## Data
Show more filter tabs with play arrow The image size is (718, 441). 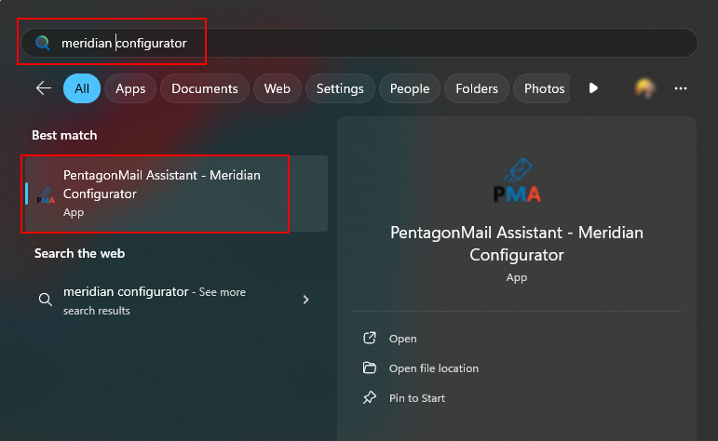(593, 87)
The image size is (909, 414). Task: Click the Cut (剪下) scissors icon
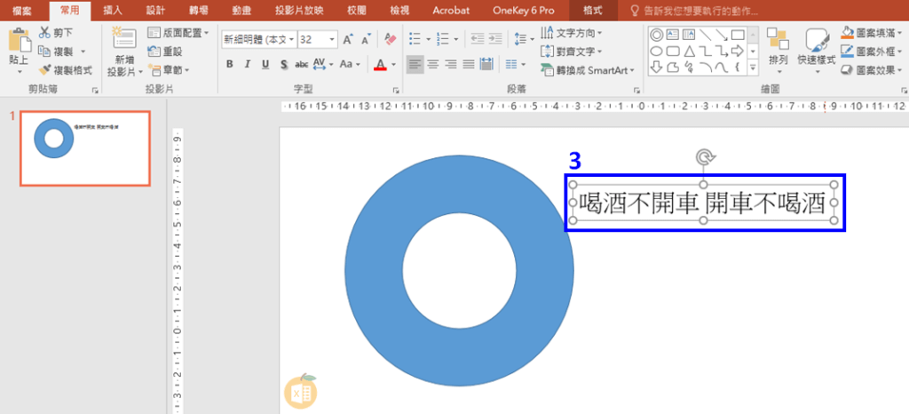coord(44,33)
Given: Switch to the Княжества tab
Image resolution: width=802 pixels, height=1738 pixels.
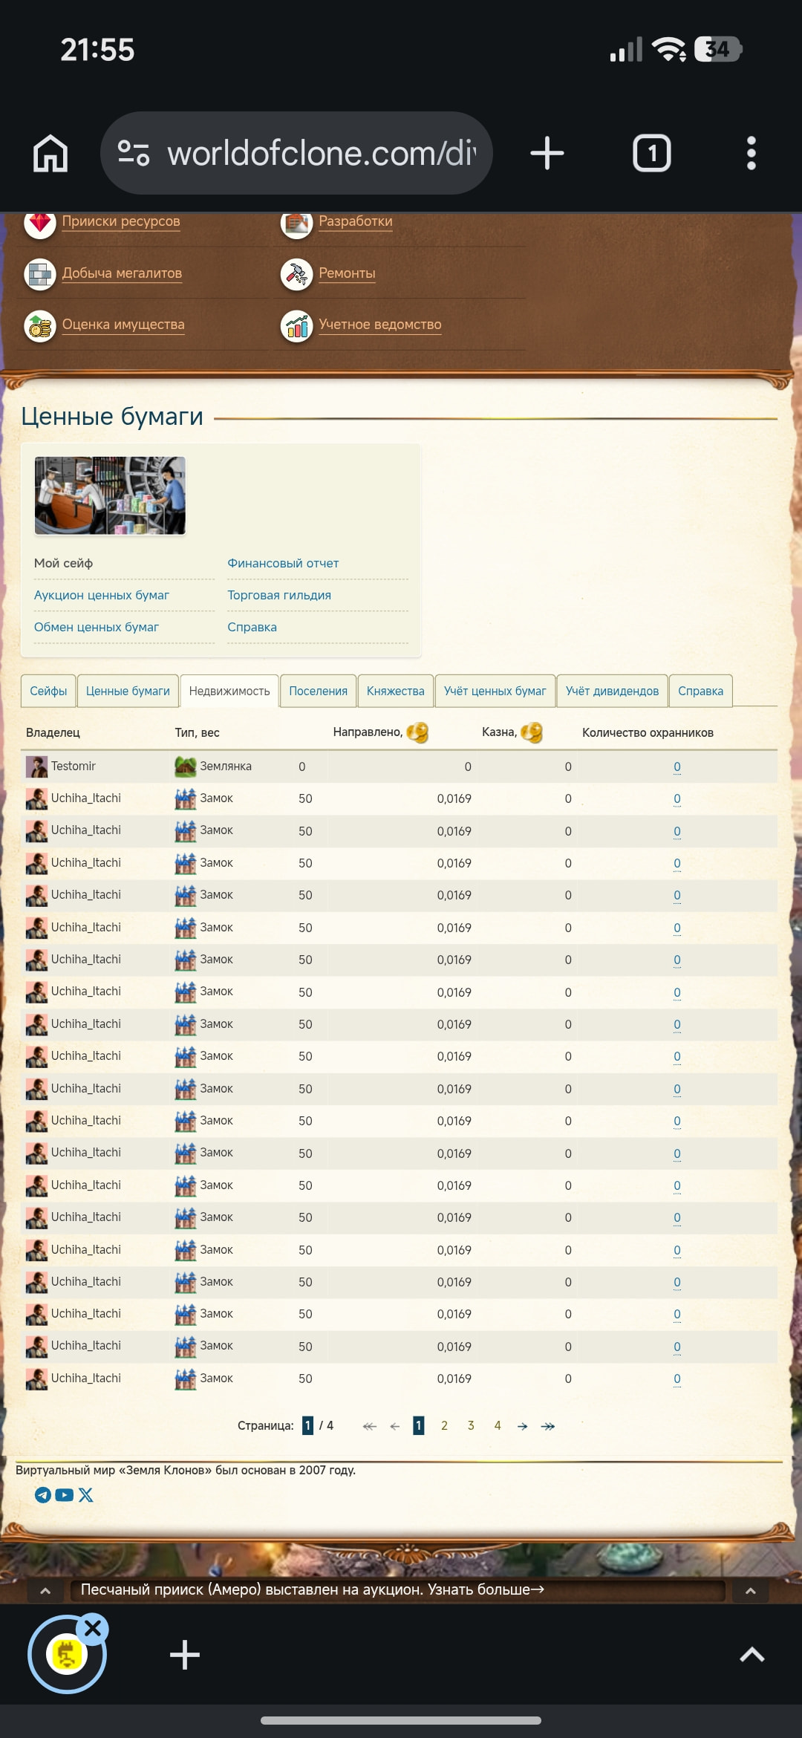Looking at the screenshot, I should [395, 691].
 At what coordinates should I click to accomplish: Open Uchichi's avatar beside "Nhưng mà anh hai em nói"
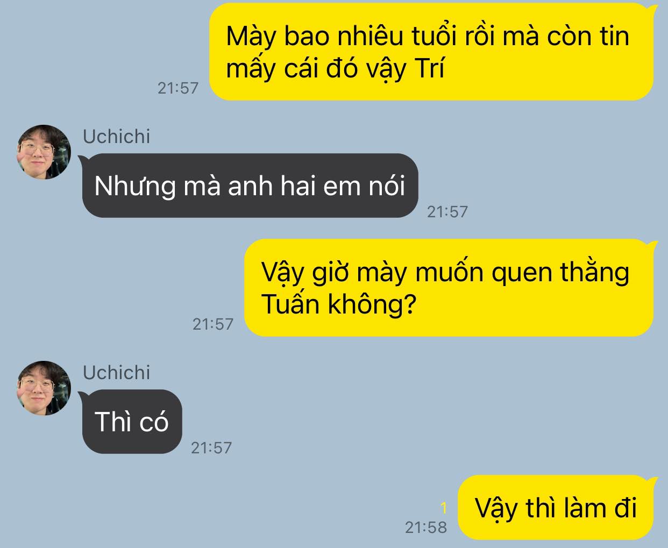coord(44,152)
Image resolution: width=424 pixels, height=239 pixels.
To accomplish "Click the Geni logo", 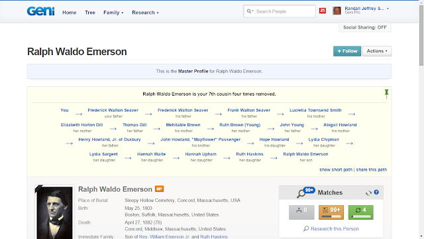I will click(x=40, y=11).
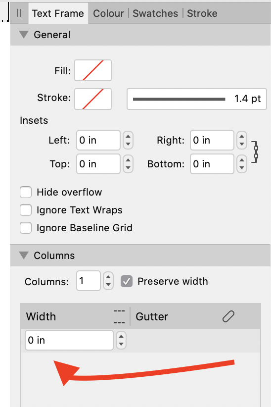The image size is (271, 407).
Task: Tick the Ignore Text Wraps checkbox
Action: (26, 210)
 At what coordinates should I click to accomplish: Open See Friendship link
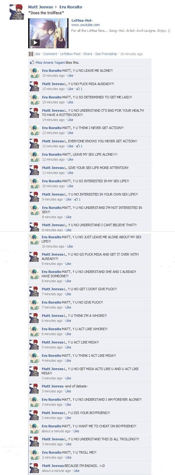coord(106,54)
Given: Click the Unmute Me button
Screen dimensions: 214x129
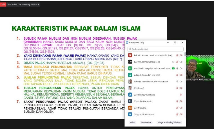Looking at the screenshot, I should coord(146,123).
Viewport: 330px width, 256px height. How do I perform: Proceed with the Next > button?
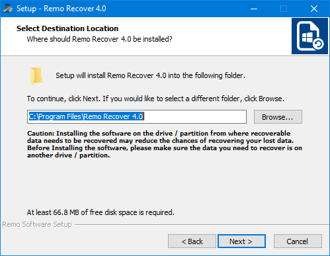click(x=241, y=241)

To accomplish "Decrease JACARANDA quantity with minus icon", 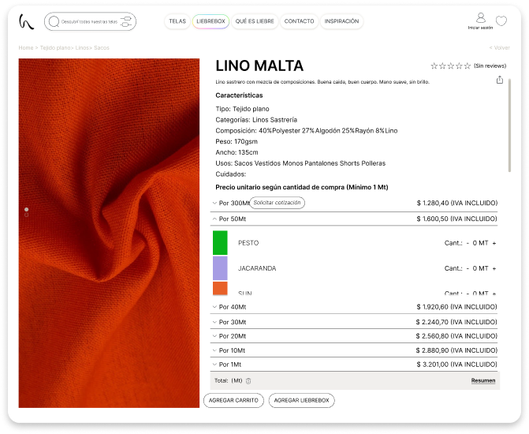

## Written exercise
Write out the lines above verbatim, beginning at the line that contains "At what coordinates should I click to accomplish: Open See" and continuing through the last line, both ends included. Leave the pictures out of your answer.

## Exercise solution
 At what coordinates should I click to accomplish: Open See Friendship link
coord(106,54)
Given: Click the Unmute Me button
Screen dimensions: 214x129
Looking at the screenshot, I should coord(146,123).
Viewport: 330px width, 256px height. How do I perform: Proceed with the Next > button?
click(x=241, y=241)

To accomplish "Decrease JACARANDA quantity with minus icon", 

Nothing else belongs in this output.